Não precisa ir a correr para uma livraria comprar a edição especial do Charlie Hebdo, a menos que queira sentir-se desiludido. O semanário satírico só chega às bancas, em Portugal, na sexta-feira. E desconhece-se quantos exemplares os vendedores terão à disposição.

“Já mandei vários e-mails, tenho mais de 80 encomendas e não sei o que dizer aos clientes”, diz ao Observador Luís Silva, proprietário de uma papelaria na Rua do Loreto, em Lisboa.

O próprio fornecedor, afirma, tem encaminhado os clientes para ele. “O telefone não tem parado.
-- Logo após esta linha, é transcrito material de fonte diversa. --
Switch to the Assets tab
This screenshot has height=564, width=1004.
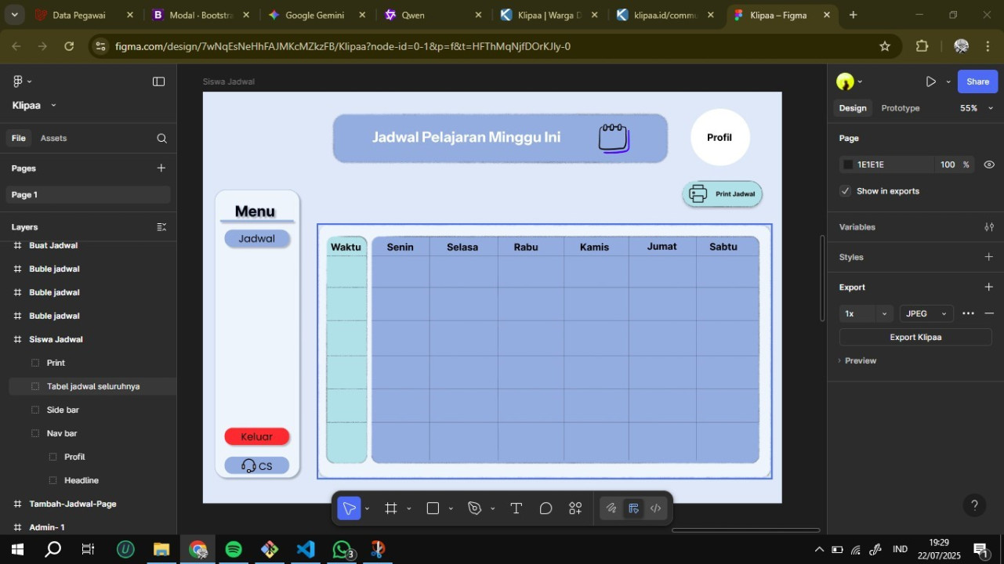53,138
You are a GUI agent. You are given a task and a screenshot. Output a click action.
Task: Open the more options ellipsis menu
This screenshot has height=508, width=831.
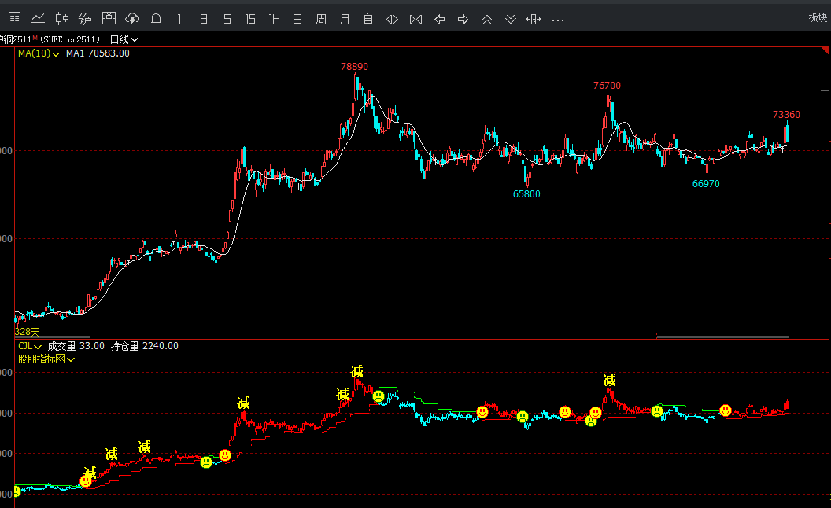click(558, 18)
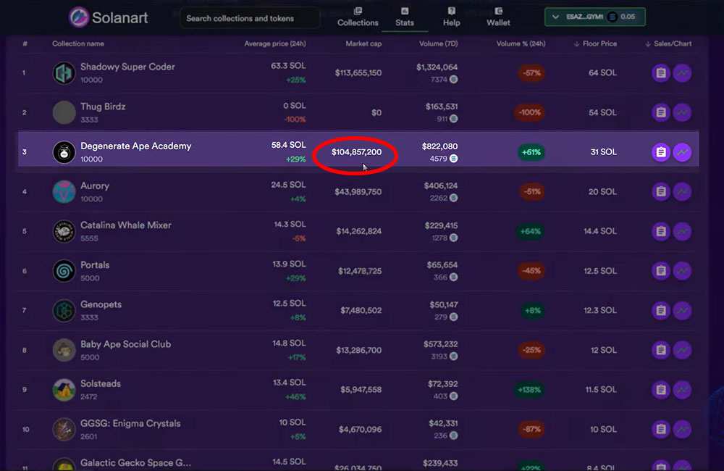This screenshot has height=471, width=724.
Task: Open sales list for Degenerate Ape Academy
Action: pos(660,152)
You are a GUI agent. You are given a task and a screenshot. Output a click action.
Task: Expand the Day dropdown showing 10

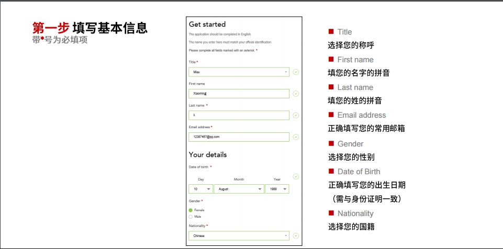point(200,189)
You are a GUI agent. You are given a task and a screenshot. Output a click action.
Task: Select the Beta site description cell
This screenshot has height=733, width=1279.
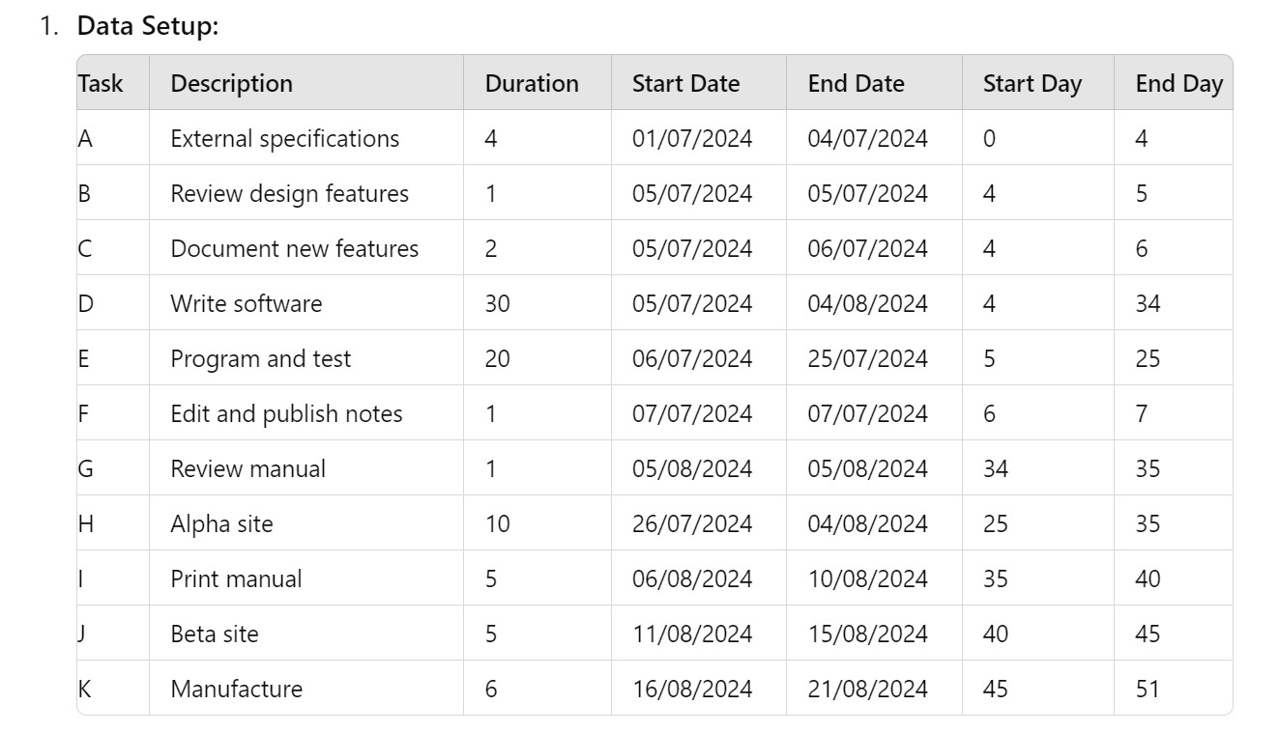[x=215, y=634]
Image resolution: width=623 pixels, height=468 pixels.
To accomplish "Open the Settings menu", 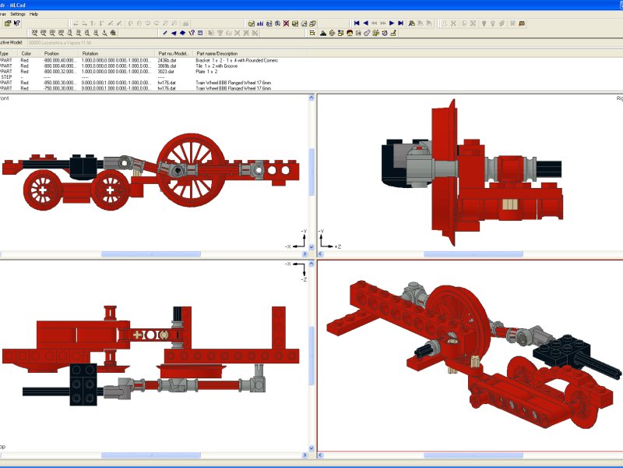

Estou a ficar com o e-mail das pessoas e informo-as assim que souber”.

Normalmente Luís Silva recebe dois exemplares por semana. Não era uma publicação com grande saída. Esta semana, o comerciante está a ver se consegue ter 120 exemplares. Mas não sabe se vai conseguir. Ninguém lhe diz quantos exemplares vão chegar ao País.

Contactado pelo Observador, o departamento de exportações da distribuidora MLP (Messageries Lyonnaises de Presse) diz que estão previstos 500 exemplares para Portugal, que partiram esta manhã e que só estarão disponíveis nas papelarias sexta-feira.

A primeira tiragem seria de um milhão de exemplares, mas dado o volume de encomendas, decidiu-se aumentar para três milhões de exemplares. A France Presse avançou, entretanto, que seriam impressos mais dois milhões. Uma informação que a distribuidora não confirma, para já, ao Observador. Desconhece-se quantos exemplares estarão traduzidos em inglês, espanhol e árabe. Há também uma versão digital em italiano e em turco. O primeiro milhão vendido reverterá a favor das vítimas do atentado ao Charlie Hebdo.

A edição que sai esta quarta-feira em França foi preparada pelos sobreviventes do ataque terrorista e traz na capa uma caricatura de Maomé, de lágrima no olho, segurando um papel com a frase ‘Je suis Charlie’, igual às utilizadas por milhões de pessoas que se manifestaram em defesa da liberdade de expressão, sob o título “Tudo está perdoado”.